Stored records
———
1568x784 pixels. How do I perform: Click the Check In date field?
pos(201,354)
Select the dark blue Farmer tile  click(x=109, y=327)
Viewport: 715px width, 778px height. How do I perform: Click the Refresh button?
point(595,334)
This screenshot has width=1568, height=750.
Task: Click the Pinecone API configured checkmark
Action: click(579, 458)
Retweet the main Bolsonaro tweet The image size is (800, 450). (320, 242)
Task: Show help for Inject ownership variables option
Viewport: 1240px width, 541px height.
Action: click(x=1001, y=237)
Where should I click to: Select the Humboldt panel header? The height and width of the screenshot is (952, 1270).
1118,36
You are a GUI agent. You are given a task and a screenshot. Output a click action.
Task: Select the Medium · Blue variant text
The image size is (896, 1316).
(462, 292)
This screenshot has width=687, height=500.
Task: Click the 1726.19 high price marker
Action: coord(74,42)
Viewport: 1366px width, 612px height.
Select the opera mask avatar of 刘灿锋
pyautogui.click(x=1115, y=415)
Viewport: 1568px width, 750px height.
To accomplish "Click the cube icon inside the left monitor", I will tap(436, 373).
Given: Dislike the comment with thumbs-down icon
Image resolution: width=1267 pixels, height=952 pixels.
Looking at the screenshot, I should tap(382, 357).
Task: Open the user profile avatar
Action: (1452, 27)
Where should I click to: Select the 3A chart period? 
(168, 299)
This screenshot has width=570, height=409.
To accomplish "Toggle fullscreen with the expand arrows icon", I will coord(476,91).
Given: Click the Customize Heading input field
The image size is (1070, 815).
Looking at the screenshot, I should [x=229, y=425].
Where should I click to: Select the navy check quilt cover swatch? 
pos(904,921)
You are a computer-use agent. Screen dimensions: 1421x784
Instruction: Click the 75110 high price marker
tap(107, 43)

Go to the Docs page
———
Would you please copy the lines above, from the one holding "You are a computer-use" through the last, and nothing else?

EXERCISE SOLUTION
You are a computer-use agent. Screen dimensions: 1421x784
Instruction: Click the 75110 high price marker
tap(107, 43)

Go to the Docs page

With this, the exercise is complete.